• _Task directions_: Please carry on the piece about storage area networks below, picking up right after its final sentence.

A storage area network (SAN) gives servers dedicated, high-speed access to shared storage over its own separate network, keeping storage traffic off the regular local area network. Organizations use SANs because they deliver faster performance, higher reliability, and more efficient use of storage capacity than the alternatives: attaching drives directly to each server or sharing files over a standard network.
How a SAN Differs From Other Storage
There are three common ways to connect servers to storage. Direct-attached storage (DAS) means plugging drives straight into a single server, the way an external hard drive connects to your laptop. Network-attached storage (NAS) shares files over your existing Ethernet network, so multiple users can access the same folders. A SAN creates an entirely separate network just for storage, and servers access data at the block level rather than as files.
Block-level access is the key distinction. Instead of requesting a named file along a folder path, a server reads and writes fixed-size chunks of data, each tagged with a unique identifier. The operating system on the server treats SAN storage almost as if the drives were physically installed inside it. That direct, low-level access is what makes SANs faster for demanding workloads like databases, where the server needs to read and write small pieces of data thousands of times per second with minimal delay.
Performance That Scales
SANs typically run over Fibre Channel, a protocol purpose-built for storage traffic. Current Fibre Channel speeds range from 2 gigabits per second up to 128 gigabits per second, with a 256-gigabit standard now in development. By comparison, NAS traffic shares the same Ethernet network as everything else in the office, usually topping out between 1 and 10 gigabits per second in practice, and it competes with email, web browsing, and other traffic for bandwidth.
Because a SAN runs on its own dedicated fabric, file access negotiation happens over Ethernet while the actual data travels over Fibre Channel. The result is consistently low latency, even when transferring very large files. NAS latency is often unnoticeable for small documents, but in environments like video production, even a few extra milliseconds can disrupt rendering workflows. For high-transaction databases and e-commerce platforms, SANs remain the go-to choice precisely because they avoid the congestion and protocol overhead of a shared Ethernet network.
Some organizations use iSCSI, which sends block-level storage commands over standard Ethernet instead of Fibre Channel. It costs less to deploy but doesn’t match Fibre Channel’s raw throughput. It’s a reasonable middle ground for workloads that need block-level access without the budget for a full Fibre Channel infrastructure.
Built-In Redundancy
Server access to storage is almost always mission-critical, so SANs are designed with no single point of failure. A typical deployment includes two completely separate Fibre Channel fabrics, often called Fabric A and Fabric B. Every server and every storage controller connects to both fabrics through redundant host bus adapter ports. If a switch fails or a cable is damaged on one side, traffic automatically reroutes through the other fabric with no downtime.
The storage systems themselves use at least two controllers for redundancy. Combined with multipathing software on the servers, which can choose among several available routes to reach the same storage, this architecture keeps data accessible even during hardware failures or maintenance windows. The two sides of the fabric are kept physically separate on purpose, so a configuration error or fault on one side cannot propagate to the other and take down both paths simultaneously.

• _Given entries_:
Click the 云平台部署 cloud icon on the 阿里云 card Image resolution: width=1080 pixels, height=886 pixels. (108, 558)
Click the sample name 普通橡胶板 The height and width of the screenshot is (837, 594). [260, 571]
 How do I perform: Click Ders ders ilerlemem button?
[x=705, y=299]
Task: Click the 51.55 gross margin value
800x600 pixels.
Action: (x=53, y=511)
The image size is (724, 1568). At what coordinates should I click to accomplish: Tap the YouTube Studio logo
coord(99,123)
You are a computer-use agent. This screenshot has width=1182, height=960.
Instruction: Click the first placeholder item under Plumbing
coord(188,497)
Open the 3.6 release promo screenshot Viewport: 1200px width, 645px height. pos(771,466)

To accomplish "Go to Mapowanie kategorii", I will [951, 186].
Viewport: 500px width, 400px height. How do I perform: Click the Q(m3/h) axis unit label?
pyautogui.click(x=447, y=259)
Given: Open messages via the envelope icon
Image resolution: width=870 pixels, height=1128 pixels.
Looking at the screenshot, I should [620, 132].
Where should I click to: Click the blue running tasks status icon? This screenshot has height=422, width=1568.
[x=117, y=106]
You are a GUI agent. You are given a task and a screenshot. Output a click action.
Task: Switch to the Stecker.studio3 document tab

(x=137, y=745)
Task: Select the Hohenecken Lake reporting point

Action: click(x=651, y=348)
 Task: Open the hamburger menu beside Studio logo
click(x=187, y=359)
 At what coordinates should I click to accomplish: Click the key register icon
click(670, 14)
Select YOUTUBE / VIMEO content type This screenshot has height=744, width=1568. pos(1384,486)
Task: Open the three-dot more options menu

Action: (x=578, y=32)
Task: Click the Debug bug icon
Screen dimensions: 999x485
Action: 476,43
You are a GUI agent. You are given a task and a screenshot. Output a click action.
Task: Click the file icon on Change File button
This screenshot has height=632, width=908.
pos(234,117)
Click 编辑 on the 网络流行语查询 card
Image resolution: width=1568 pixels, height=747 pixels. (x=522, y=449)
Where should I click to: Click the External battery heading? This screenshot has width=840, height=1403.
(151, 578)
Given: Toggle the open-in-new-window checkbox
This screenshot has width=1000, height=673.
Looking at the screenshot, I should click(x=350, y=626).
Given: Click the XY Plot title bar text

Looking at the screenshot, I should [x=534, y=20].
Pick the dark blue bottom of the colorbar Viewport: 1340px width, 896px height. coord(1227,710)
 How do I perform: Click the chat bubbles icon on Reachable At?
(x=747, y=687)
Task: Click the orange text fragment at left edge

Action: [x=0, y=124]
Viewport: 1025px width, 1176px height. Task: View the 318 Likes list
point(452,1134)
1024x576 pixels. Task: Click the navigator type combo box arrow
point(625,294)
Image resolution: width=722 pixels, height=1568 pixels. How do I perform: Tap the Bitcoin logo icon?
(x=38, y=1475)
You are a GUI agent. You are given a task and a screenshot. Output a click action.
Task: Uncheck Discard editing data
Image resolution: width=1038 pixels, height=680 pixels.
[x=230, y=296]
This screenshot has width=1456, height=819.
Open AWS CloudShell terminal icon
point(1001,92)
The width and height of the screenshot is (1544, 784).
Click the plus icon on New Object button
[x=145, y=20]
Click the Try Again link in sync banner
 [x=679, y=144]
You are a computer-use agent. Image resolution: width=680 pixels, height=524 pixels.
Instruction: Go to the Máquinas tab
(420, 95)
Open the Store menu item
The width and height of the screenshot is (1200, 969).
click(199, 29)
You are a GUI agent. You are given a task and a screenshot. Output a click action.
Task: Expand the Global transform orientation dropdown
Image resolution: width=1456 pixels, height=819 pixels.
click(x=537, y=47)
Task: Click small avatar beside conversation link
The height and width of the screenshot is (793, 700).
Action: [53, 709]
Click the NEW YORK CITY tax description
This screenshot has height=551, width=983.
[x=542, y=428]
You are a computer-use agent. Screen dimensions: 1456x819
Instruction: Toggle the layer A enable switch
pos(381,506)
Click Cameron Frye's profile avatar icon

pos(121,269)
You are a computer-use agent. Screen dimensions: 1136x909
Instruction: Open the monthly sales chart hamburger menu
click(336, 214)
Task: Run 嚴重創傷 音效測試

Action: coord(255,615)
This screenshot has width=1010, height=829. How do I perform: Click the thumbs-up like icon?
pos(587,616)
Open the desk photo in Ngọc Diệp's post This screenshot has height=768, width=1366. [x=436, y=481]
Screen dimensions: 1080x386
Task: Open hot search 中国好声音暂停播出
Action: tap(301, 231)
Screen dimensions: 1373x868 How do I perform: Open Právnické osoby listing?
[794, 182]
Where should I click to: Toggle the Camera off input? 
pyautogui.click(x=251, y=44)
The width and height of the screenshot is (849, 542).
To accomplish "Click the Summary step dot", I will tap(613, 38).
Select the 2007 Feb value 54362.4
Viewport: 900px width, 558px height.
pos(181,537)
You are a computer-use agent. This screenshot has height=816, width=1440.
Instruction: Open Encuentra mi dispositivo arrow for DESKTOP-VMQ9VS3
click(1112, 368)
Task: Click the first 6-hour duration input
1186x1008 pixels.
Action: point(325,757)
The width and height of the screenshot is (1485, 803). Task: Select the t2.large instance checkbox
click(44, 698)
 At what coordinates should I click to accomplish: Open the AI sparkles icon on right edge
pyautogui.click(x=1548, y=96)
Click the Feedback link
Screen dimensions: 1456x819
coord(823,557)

• _Result of this exercise_:
Centralized Storage, Less Waste
In a DAS setup, each server has its own drives. One server might be 90% full while another sits at 20%, and there’s no easy way to shift unused capacity between them. That stranded, underutilized space adds up fast across dozens or hundreds of servers.
A SAN pools all storage into a shared resource. Capacity can be added and allocated independently of any individual server, so administrators provision exactly what each application needs and reclaim space when it’s no longer required. Storage virtualization takes this further by abstracting multiple physical arrays into a single unified pool, managed through one interface. Features like automated tiering can move frequently accessed data onto faster solid-state drives and shift colder data to cheaper spinning disks, all transparently, without any changes on the server side.
This pooling directly reduces total cost of ownership. Instead of over-provisioning every server “just in case,” organizations buy the capacity they actually need and expand incrementally.
Virtualization and Clustering
Modern data centers run heavily on virtualization, where a single physical server hosts many virtual machines. Features that make virtualization practical, like live migration (moving a running virtual machine from one physical host to another with zero downtime) and automated load balancing across a cluster of hosts, require shared storage that every host in the cluster can access simultaneously.
A SAN is the most common way to meet that requirement. VMware’s vSphere platform, for example, lists shared storage as a requirement for its distributed resource scheduling clusters, and a SAN is the typical implementation. Without shared storage, a virtual machine is locked to the physical server where its disk files reside. With a SAN, any host in the cluster can pick up any workload, which enables automatic failover if a host goes down and lets administrators perform hardware maintenance without scheduling application downtime.
When a SAN Makes Sense
SANs involve higher upfront costs than NAS or DAS. Fibre Channel switches, host bus adapters, and the specialized cabling are more expensive than standard Ethernet gear, and the expertise to design and manage the fabric adds to the investment. For small offices sharing documents or running lightweight applications, a NAS appliance is simpler and far cheaper.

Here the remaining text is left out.